Go through the entries below and return every line that contains "computer".

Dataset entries
------------------------------------------------------------
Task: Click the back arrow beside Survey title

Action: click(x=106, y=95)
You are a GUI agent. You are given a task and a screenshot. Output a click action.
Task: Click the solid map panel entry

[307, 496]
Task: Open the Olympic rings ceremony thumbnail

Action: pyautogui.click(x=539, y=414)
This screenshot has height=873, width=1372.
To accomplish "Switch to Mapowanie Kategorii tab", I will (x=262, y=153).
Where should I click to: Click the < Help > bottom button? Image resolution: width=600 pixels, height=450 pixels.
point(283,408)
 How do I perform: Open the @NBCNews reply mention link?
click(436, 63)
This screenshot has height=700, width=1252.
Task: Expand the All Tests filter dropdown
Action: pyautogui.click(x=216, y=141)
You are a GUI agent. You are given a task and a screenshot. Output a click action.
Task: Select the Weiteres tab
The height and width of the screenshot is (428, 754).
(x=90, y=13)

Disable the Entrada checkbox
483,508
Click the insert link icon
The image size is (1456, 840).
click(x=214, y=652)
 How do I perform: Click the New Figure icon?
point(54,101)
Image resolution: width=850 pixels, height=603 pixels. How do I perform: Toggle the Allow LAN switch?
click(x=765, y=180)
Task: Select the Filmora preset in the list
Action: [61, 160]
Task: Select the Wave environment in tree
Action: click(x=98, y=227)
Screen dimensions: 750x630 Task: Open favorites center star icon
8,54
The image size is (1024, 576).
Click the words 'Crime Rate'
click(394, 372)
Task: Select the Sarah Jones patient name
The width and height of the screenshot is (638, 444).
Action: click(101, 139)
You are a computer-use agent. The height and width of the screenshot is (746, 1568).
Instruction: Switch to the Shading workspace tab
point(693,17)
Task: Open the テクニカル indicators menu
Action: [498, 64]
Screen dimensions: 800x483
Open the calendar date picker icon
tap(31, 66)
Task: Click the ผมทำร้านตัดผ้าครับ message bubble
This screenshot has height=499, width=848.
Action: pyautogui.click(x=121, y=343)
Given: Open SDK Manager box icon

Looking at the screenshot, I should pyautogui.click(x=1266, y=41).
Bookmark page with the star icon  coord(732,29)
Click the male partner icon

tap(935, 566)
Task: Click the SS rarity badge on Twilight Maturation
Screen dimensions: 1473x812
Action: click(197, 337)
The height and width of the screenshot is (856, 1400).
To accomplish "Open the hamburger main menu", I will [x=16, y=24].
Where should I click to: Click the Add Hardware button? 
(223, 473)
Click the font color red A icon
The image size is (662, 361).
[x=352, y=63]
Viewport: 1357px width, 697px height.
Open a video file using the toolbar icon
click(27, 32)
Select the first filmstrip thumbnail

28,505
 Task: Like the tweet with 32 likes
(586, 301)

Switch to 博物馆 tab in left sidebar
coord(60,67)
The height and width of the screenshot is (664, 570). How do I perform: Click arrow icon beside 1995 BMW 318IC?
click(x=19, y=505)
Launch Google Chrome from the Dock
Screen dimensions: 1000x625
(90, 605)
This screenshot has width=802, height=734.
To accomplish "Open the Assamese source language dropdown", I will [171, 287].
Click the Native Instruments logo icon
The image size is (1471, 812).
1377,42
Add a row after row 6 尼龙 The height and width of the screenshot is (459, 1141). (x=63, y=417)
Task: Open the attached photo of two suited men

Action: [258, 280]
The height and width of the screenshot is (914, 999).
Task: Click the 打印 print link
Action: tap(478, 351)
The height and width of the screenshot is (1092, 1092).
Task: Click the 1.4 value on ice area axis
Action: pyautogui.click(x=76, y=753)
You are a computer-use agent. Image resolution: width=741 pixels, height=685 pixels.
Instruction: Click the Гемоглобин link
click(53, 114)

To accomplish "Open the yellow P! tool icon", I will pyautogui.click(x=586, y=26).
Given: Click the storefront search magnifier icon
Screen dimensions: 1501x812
------------------------------------------------------------
### Solution below
You are a computer-use agent. The height and width of the screenshot is (746, 1568).
You are a computer-use agent. Image resolution: width=741 pixels, height=685 pixels.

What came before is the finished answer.